Victory City: A History Of New York And New Yorkers During WWII, Strausbaugh - Incomplete
"In the decades surrounding World War II, New York was a far larger presence in America and around the world than it is today." It was the largest city in the world and 40% of America's exports and imports came through its harbor. An amazing 850,000 New Yorkers wore a uniform during the war. The man who ran the Manhattan project, and the people who betrayed it, were from the city.
As news of the Pearl Harbor attack spread through the city that fateful Sunday, reactions were many and varied, but none more poignant than that of the New York Philharmonic at Carnegie Hall. After the announcement of the bombing, the orchestra played the Star Spangled Banner. Soldiers and sailors reported to their duty stations. Starting Monday, recruitment centers were open 24 hours per day. In the early months of the war, anywhere from 5 to 24 U-Boats patrolled the east coast, with particular attention paid to New York harbor. In the first six months of 1942, Germany snk 226 freighters in US waters. Eventually, the Reich was unable to project that much power that far.
Throughout the city, businesses converted to war time production. The fabled team at Steinway made army-green-colored uprights and glider planes. That said, by 1942 the city had more unemployed than in 1939, as most of the major defense contracts went to the large industrial states in the midwest. LaGuardia successfully pushed FDR to utilize the garment industry to manufacture uniforms.
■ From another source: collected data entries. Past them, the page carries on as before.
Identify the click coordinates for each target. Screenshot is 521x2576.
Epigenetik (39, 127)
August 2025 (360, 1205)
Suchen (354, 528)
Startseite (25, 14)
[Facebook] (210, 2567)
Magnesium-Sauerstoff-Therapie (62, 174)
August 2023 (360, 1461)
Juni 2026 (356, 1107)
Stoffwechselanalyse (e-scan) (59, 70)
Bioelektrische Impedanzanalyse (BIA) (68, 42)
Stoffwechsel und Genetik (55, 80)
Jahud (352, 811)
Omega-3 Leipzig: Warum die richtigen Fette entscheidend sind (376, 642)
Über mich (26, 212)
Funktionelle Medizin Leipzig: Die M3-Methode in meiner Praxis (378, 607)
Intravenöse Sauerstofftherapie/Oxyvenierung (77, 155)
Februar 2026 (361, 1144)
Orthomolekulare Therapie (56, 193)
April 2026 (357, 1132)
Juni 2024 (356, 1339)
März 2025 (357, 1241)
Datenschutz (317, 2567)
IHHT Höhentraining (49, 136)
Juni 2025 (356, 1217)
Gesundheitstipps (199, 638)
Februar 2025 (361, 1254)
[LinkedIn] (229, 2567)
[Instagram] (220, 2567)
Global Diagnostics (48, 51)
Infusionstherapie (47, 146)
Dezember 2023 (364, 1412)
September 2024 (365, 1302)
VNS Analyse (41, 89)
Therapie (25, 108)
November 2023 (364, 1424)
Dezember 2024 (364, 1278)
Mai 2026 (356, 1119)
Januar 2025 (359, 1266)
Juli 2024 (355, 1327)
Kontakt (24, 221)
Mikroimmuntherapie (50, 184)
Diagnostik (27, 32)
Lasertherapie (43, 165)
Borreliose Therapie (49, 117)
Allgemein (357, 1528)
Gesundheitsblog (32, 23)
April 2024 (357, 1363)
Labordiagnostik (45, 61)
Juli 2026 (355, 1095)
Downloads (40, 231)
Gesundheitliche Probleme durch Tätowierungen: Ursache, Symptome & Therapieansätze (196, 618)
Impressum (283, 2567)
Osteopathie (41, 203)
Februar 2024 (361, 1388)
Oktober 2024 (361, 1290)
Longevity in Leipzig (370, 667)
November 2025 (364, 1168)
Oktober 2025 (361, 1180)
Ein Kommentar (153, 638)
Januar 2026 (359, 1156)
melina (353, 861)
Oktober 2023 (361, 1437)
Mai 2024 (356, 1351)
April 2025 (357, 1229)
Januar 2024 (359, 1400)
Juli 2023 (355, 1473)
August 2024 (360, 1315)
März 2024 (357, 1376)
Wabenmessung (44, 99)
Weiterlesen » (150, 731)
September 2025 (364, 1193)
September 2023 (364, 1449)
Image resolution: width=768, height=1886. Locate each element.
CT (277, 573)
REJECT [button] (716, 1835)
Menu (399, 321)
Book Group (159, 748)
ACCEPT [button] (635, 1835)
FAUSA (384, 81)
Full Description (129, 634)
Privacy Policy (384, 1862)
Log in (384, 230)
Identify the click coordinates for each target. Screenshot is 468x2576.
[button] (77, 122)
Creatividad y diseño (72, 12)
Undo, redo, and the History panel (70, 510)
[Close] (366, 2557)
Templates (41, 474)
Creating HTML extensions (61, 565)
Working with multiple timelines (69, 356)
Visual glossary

The Navy began to increase hiring in Brooklyn. "The wartime boom had finally come to New York City and it spread through the entire town." Vast amounts were spent on entertainment by the millions in uniform who passed through the city.
A great topic - a great city - but an author who, in a 10 page chapter, covers a dozen people doing twelve different things with no sense of narrative or continuity led me to call it a day.